The Fall of the Dark Knight

“He’s the hero Gotham deserves, but not the one it needs right now.”

Those were some of the last words spoken by Lt. James Gordon (Gary Oldman) in Christopher Nolan’s 2008 masterpiece, The Dark Knight.

That quote might’ve been true of Matt Harvey, who quickly earned the nickname “The Dark Knight,” during a stellar 2013 campaign.

When Harvey burst on the scene in 2012 he showed potential. The then 23-year-old pitcher displayed incredible stuff in his debut in Arizona on July 26, 2012. He struck out 11 in five 1/3 innings, allowing just three hits and no runs while earning his first major league victory.

He finished that year 3-5 with a 2.73 ERA, but his best was yet to come.

In 2013 he started 26 games before being shut down with the need for Tommy John surgery in late August. In those 26 games he was 9-5 with a 2.27 ERA and 191 strikeouts. He also started the 2013 MLB All-Star Game at Citi Field.

After four straight losing seasons, in 2013 he truly was the hero New York City deserved, but still caught in a rebuilding stage, not the one the Mets needed right away.

He tried to be the one they needed on November 1, 2015.

After missing the 2014 season, Harvey picked up where he left off. Despite some off-field issues, he helped the Mets win the National League pennant in 2015 with a 13-8 record and 2.71 ERA.

He was back and better than ever…until that November night.

World Series - Kansas City Royals v New York Mets - Game Five
Photo: Sportingnews,com

Down three games to one in the 2015 World Series, the Mets needed a win to keep their season alive.

After eight brilliant shutout innings from Harvey the logical move for former manager Terry Collins would’ve been to bring in the closer, Jeurys Familia.

But with a stubborn Harvey fighting to go back out there, and most of Citi Field’s record crowd behind him, Collins gave in.

What ensued was a leadoff walk to Lorenzo Cain and an RBI double from Eric Hosmer. Harvey’s night was done, and after losing the game in 12 innings, so was the Mets’ season.

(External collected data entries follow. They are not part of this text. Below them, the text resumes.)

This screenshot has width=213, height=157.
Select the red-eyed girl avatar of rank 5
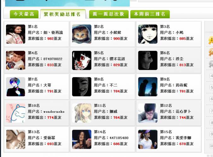coord(82,60)
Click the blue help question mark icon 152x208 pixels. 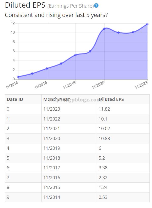pos(96,6)
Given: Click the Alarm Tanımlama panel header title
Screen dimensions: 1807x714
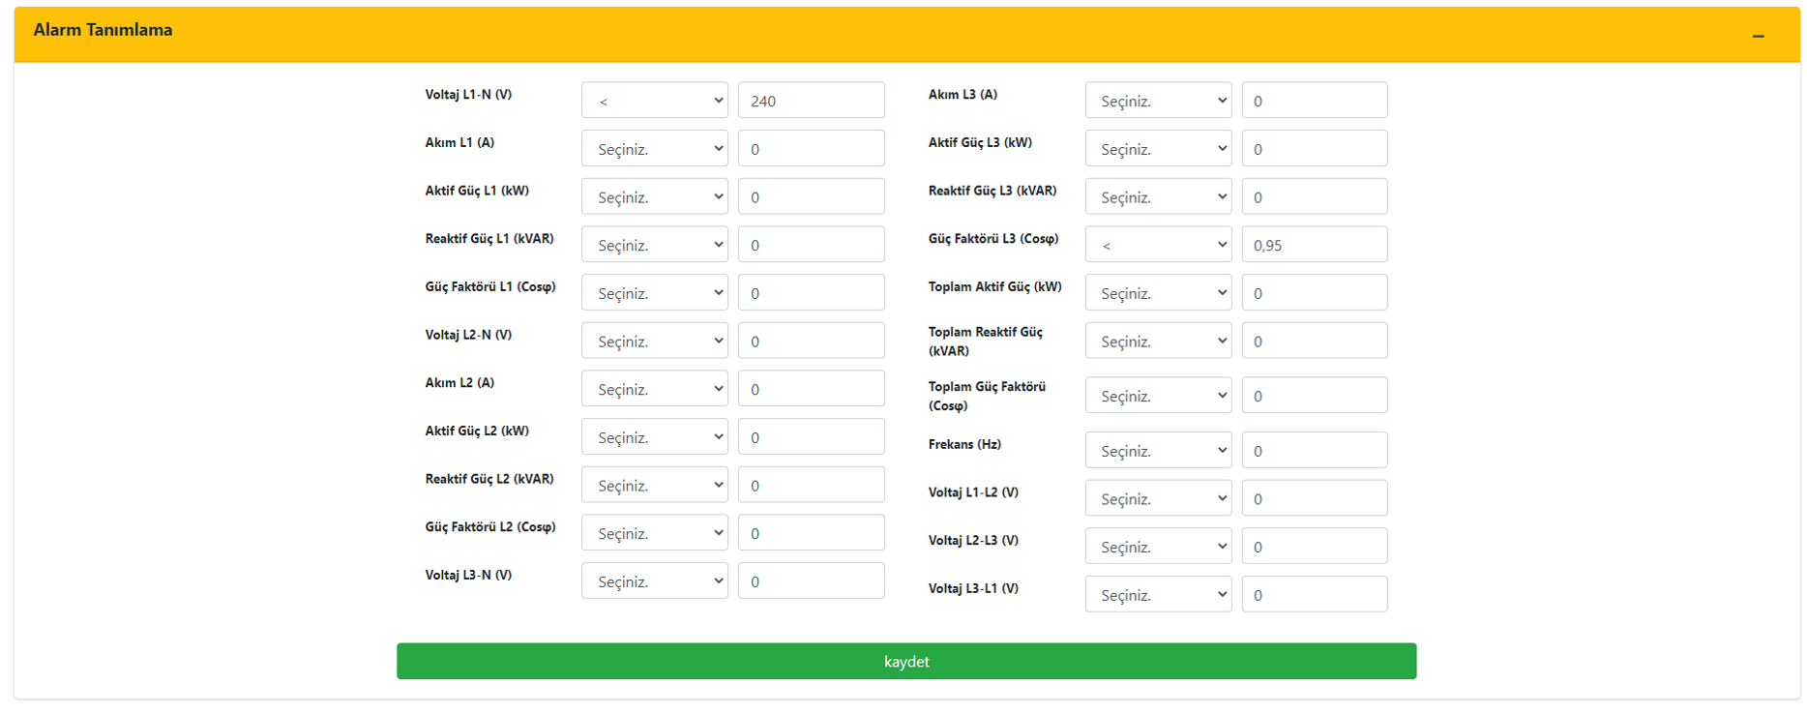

Thus, began the decline of the Dark Knight.

In parts of three seasons since, Harvey has pitched in 44 games, starting 39 of them. In those games he’s pitched to a 9-19 record, an ERA just under six and the lowest strikeout rate of his career. He’s left baseball fans everywhere wondering what happened to the Dark Knight.

That said, when pitchers don’t throw as hard as they once did or lose the effectiveness of one of their breaking balls, they adjust.

Harvey never did.

He refused to alter his pitching style and refused to end his off-field shenanigans.

Running around with Swedish models, clubbing in New York until the early hours of the morning and showing up to practice late and hungover, and most recently, partying in Los Angeles the night before a game in San Diego.

While these are all things stars in New York have done before, Matt Harvey never faced the reality that he is no longer a star.

When the Mets approached Harvey today and informed him that they wanted to option him to the minor leagues, he refused.

The team designated him for assignment and now the once unthinkable has happened. Matt Harvey is no longer a New York Met.

Call it the quickest fall from grace you’ve seen, call it a troubled star who couldn’t handle the bright lights of this city, but I’ll call it what it is. The fall of the Dark Knight.